From GPT to AGI
Epistemic status: Shower thoughts / I have an idea, but not much knowledge
While the the smallest GPT-3 model (125M) has 12 attention layers, each with 12x 64-dimension heads, the largest GPT-3 model (175B) uses 96 attention layers, each with 96x 128-dimension heads.
I would expect that with increased model size it will be possible to increase the attention field by a lot without much need for additional AI insight.
In a guide for AI dungeon there’s a description of a pin item that serves as the context for the story. GPT-3 seems to be good at understanding the goals that are set in the pin item to the point that it tries to achieve them faster then the person who wrote the guide desires.
If the attention field would be larger it would allow for multiple pin items and each pin item could be even larger.
In AI dungeon GPT-3 can’t influence the content of the pin items but it would be possible to give the GPT-3 the ability to use console commands to write into pin items to be able to have memory abilities similar to the short-term and middle term memory that humans have.
The ability to interact with the unix console was already shown Natural Language Shell example on the OpenAI website.
At the beginning a resulting agent could be mentored like AI dungeon has mentoring of the AI. If the AI is able to query Google via the console, I would imagine that it could be effective at many tasks.
A lot of newspaper articles could be written by such an agent who scouts the internet for other information that’s published on the topic and synthesizes available information. Cyberwar could also be done by such agents.
I’d be happy to hear what other people think about such an agent.
It’s not model size/parameters, it’s the cost of the self-attention at runtime.The number of parameters to expand self-attention is linear but the runtime memory consumption goes up quadratically. Even a GPT-2-117M can use up to like 300GB RAM if you increase the window to 30k. You need more efficient attention or alternative architectures.
What exactly is 30k? When I try to calculate the value for GPT-3 it seems to me like 96 * 96 * 128 = 1179648 (1179k) is the resulting value for the 350 GB model.
As explained in the link, that is the size of the context window; past 30k, even TPU pod RAM is too small to run 117M with wider context windows as the RAM usage continues to explode quadratically.
I’m not sure what your calculation is supposed to be.
The unit for your 30k seems to be BPEs (Byte pair encodings).
I found on https://www.gwern.net/GPT-3#dialogue:
If GPT-2 could have a context window of 30k BPEs with 300GB ram, could GPT-3 also have such a context window length? So it could be made 15 times as big as it’s currently?

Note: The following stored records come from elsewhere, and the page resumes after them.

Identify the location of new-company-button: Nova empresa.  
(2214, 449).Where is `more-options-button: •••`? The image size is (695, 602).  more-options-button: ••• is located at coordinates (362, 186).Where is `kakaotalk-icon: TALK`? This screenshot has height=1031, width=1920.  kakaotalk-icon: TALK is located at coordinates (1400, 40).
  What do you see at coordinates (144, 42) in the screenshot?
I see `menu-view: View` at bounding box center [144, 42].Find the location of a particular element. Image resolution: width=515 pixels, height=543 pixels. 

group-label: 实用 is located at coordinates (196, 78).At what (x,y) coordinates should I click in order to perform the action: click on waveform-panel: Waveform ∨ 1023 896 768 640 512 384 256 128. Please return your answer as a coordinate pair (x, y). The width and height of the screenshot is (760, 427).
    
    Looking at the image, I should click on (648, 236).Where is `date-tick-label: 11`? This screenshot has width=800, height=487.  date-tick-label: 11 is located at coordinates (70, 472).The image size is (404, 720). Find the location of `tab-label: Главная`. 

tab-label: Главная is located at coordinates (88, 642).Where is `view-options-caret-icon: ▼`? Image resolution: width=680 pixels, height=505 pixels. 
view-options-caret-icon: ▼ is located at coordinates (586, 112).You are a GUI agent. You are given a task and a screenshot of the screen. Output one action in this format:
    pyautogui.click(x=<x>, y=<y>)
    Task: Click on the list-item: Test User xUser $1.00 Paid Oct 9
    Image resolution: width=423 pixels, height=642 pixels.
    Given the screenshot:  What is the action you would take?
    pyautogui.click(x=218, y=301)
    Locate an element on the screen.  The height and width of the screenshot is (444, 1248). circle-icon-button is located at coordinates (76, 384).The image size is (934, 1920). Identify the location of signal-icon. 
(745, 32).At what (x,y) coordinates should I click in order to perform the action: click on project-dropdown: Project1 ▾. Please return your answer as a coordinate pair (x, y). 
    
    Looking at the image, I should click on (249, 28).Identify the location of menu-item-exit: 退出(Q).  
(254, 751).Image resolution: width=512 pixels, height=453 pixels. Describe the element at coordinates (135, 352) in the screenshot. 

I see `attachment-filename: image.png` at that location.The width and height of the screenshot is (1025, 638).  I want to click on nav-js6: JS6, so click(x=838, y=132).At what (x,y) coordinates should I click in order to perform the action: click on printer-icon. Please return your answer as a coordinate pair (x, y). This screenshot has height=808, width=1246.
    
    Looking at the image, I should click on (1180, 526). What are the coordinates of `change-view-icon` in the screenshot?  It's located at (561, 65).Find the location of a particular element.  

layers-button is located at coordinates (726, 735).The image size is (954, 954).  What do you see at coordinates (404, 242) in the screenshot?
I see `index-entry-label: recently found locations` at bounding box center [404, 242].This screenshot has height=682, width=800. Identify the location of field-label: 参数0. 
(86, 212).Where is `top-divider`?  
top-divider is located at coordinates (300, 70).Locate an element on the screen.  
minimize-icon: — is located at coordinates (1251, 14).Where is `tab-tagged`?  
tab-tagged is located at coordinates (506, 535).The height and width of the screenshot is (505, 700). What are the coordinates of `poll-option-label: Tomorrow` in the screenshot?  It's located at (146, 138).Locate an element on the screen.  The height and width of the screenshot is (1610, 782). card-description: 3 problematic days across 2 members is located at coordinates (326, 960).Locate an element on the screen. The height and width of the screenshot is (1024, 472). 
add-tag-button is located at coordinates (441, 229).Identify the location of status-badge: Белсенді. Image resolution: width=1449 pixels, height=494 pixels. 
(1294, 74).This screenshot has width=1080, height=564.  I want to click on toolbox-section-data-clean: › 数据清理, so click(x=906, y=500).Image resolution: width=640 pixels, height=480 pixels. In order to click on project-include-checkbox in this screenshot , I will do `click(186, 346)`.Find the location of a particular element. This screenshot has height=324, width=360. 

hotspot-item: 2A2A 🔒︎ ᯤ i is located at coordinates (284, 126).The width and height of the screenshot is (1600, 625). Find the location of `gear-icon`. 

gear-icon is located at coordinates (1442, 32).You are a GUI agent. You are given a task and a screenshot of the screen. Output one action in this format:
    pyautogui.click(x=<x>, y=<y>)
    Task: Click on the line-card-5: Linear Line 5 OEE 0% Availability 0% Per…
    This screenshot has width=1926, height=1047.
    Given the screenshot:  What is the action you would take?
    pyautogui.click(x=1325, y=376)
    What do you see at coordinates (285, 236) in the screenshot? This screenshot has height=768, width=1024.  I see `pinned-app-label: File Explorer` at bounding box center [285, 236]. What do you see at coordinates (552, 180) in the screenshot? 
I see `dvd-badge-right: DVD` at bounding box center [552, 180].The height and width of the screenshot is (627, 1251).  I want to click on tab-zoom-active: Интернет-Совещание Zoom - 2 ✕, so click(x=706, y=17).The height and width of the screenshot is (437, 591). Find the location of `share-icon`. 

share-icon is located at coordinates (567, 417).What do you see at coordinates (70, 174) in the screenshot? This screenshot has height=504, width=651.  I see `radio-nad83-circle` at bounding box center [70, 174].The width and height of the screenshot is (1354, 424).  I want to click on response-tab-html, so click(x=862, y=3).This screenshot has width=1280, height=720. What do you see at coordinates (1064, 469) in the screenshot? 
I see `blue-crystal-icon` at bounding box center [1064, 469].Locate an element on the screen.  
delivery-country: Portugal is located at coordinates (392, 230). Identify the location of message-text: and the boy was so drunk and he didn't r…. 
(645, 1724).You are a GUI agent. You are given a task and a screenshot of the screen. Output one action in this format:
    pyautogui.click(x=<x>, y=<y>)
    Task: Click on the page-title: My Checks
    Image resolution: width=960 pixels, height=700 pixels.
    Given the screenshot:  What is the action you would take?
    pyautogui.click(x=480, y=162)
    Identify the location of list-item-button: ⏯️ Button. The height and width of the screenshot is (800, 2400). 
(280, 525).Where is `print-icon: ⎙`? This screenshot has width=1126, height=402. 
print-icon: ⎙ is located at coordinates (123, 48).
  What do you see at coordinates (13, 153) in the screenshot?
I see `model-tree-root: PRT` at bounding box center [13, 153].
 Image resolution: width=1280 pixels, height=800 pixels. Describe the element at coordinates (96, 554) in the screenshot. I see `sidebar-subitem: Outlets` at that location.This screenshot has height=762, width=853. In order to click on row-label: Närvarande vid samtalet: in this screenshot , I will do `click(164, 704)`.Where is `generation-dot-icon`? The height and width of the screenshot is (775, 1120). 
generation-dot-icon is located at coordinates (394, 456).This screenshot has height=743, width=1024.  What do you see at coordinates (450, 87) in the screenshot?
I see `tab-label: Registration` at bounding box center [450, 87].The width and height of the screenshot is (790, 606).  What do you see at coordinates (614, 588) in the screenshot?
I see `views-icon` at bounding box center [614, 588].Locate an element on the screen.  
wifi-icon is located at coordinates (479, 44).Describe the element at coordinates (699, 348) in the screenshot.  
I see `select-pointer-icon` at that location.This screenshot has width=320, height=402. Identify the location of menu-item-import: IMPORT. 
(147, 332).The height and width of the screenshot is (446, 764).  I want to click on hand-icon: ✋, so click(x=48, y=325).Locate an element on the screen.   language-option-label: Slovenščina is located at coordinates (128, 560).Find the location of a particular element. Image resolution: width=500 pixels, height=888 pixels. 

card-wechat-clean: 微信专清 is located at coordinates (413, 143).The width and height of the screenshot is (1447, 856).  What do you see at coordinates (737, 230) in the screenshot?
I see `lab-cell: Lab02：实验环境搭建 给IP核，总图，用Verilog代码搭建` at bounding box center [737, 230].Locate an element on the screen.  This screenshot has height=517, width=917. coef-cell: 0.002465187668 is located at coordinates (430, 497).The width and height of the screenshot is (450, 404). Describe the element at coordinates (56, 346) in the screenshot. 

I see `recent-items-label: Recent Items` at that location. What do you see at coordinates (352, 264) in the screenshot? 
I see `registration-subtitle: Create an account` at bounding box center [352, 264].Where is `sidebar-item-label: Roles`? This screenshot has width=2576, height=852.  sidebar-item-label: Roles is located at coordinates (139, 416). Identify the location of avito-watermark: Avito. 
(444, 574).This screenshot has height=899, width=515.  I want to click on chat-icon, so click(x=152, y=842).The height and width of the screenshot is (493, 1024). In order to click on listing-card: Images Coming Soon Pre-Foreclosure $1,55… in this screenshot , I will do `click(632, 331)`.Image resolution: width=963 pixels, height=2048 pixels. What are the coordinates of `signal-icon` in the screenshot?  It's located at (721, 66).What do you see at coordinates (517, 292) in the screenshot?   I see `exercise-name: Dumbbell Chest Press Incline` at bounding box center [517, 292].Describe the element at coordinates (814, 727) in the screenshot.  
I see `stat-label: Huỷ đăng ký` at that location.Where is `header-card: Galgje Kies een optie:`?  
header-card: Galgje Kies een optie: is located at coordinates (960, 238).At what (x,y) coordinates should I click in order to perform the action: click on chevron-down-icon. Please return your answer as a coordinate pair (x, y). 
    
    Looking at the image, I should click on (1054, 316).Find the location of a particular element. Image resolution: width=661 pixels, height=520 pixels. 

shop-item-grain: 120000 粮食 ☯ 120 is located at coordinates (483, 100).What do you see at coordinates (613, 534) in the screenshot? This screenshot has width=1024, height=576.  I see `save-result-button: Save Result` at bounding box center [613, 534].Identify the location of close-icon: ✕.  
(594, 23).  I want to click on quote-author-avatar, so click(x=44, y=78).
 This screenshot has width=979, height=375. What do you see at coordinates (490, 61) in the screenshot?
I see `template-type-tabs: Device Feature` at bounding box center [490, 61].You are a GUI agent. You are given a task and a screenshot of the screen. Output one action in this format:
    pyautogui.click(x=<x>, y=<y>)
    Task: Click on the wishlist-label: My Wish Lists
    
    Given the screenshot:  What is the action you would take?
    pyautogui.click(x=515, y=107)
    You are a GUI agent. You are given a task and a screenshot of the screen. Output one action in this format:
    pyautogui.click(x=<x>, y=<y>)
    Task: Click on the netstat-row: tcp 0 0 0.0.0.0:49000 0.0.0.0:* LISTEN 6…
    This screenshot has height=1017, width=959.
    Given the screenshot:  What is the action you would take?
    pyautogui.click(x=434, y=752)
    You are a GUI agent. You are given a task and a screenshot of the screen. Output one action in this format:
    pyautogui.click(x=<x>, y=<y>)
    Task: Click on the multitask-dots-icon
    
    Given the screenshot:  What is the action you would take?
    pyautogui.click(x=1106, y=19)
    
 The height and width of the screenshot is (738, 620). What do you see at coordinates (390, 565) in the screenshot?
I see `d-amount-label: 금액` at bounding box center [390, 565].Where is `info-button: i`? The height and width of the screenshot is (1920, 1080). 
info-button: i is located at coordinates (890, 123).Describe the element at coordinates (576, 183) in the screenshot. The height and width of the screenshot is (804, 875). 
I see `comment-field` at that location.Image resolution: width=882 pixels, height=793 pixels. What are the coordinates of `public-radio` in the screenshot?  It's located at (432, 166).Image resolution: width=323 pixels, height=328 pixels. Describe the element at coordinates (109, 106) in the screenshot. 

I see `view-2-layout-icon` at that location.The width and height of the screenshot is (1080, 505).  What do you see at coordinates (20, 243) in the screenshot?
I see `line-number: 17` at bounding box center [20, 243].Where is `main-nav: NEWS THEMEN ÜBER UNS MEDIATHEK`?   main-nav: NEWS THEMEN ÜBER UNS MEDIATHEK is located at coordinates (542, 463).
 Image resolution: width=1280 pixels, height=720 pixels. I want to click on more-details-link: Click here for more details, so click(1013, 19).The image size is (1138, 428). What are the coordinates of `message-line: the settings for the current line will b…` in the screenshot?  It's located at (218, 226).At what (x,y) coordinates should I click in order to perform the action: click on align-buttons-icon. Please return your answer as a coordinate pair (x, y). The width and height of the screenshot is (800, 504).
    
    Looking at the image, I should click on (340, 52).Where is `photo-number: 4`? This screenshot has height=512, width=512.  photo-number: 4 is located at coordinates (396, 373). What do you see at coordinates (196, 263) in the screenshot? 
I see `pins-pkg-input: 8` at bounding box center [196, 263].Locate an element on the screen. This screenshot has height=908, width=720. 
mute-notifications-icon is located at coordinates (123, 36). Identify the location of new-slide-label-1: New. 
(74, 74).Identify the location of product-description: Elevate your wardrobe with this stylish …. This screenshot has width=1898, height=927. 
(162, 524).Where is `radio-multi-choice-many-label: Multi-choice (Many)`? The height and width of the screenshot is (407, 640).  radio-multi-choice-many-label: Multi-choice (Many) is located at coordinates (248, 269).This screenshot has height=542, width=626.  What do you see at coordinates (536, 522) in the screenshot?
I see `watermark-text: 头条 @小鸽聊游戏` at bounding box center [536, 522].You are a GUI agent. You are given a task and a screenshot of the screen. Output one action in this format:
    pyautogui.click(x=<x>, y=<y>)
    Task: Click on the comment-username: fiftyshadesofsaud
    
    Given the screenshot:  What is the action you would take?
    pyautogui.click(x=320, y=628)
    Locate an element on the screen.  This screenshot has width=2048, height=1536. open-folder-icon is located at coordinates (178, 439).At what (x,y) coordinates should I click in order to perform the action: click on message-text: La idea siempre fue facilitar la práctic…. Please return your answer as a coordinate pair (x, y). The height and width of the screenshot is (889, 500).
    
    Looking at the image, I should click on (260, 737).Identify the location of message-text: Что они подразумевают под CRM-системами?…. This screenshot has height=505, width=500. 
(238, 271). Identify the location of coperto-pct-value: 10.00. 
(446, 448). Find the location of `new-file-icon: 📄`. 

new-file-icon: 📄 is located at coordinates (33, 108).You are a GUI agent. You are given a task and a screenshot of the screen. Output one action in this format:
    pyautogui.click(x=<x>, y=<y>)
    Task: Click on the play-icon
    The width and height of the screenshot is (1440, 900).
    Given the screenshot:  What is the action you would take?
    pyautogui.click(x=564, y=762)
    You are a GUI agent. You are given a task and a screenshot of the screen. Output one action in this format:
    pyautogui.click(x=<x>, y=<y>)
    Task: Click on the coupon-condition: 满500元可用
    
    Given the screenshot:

If you tweaked GPT-3 (let’s assume the total parameter count remained the same so layers were made a little narrower or somesuch) to have a 30k BPE context, I think the RAM requirements would explode to the point where even the small layers couldn’t fit their forward pass onto a single GPU. You can forget about training it too.
FailedSave (the author of that guide) here, thanks for reading!
My understanding of that pin item is that it AI Dungeon has a certain amount of text it’s going to feed into the model at every step. The pin item doesn’t increase that size. The contents of the pin item take first priority, but they go at the “back” of the text block. So the disadvantages of using it are that you get less of the story fed in, and if you have a particular style you use for the pin item (short choppy sentences, say) that affects the style of the output as well. So adding more pin items is the same difficulty as adding any other amount of input.
(The AI also happens to think things in the pin item are relevant, so if a “new” character gets introduced or mentioned, they may get a name that’s used in the pin item.)
I’m sure others here, and probably gwern in particular, have a better understanding of both GPT-3 and how the game interacts with it; I’m curious to know how close my understanding of the system matches what’s actually going on.
To engage more directly with what you’re suggesting: You seem to be suggesting that the AI could read text, figure out the most important part, and feed it to itself to improve further outputs. Without a highly supervised step that not only figures out the most important part but optimizes it to be used effectively by the AI, I don’t think that would be effective. Already the AI tends to get “stuck”—to pick up on a particular phrase or pattern as very important and keep repeating it—in situations what that’s unexpected or unwanted.